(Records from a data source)
---*---
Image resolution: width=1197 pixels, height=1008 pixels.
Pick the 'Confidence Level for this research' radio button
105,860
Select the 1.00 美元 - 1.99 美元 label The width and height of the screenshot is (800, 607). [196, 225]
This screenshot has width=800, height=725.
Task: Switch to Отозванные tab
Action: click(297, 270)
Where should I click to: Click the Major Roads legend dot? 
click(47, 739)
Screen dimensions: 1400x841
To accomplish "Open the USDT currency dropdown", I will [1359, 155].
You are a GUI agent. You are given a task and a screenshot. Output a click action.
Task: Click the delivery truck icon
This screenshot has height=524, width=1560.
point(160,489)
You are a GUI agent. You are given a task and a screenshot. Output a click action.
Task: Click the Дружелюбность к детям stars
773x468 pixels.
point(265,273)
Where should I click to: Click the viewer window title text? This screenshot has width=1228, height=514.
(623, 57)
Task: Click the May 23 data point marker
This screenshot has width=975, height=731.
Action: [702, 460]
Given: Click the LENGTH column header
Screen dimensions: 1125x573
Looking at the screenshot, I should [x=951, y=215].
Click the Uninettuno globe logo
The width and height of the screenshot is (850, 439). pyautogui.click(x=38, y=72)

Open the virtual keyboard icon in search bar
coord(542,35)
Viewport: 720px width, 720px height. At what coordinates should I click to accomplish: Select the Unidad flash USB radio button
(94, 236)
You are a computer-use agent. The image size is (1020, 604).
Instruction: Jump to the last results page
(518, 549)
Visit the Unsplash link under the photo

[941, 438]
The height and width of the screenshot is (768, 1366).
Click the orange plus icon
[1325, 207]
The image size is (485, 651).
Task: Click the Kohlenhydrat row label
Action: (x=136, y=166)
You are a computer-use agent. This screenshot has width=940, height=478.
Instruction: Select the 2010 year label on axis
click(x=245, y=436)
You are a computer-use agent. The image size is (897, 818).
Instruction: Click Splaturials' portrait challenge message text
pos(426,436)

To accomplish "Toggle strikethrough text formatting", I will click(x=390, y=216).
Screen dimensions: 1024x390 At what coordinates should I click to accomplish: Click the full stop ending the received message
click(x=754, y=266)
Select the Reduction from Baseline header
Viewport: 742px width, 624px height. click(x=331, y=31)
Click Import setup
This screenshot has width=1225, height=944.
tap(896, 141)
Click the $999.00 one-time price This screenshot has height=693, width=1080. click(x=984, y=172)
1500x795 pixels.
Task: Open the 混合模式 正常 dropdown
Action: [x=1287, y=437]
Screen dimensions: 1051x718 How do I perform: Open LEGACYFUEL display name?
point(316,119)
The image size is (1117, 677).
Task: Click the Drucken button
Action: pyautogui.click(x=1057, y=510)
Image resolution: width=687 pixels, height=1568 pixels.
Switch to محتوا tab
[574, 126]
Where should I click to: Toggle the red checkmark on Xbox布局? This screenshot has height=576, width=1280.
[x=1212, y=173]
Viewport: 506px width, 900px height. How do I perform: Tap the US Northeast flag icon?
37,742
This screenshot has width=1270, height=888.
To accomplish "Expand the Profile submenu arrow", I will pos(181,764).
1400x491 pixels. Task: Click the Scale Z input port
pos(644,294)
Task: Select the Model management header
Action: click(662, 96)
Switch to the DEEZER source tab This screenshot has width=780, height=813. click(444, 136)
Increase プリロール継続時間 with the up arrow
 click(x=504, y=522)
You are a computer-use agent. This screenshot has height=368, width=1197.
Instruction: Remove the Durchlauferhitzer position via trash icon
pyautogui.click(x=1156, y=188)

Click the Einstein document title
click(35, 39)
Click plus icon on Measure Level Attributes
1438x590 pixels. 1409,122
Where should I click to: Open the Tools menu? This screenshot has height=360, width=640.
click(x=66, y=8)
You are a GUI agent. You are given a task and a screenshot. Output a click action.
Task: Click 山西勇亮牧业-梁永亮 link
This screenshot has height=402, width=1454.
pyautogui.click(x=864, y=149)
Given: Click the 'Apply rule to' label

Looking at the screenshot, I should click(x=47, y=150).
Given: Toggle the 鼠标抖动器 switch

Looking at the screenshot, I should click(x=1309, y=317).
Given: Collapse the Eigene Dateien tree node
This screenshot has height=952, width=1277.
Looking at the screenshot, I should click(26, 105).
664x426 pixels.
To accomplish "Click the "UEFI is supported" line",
---*---
TASK TO COMPLETE:
Figure out the number of lines above in which the string "computer" appears. Only the number should be given.

ANSWER FOR THIS EXERCISE:
4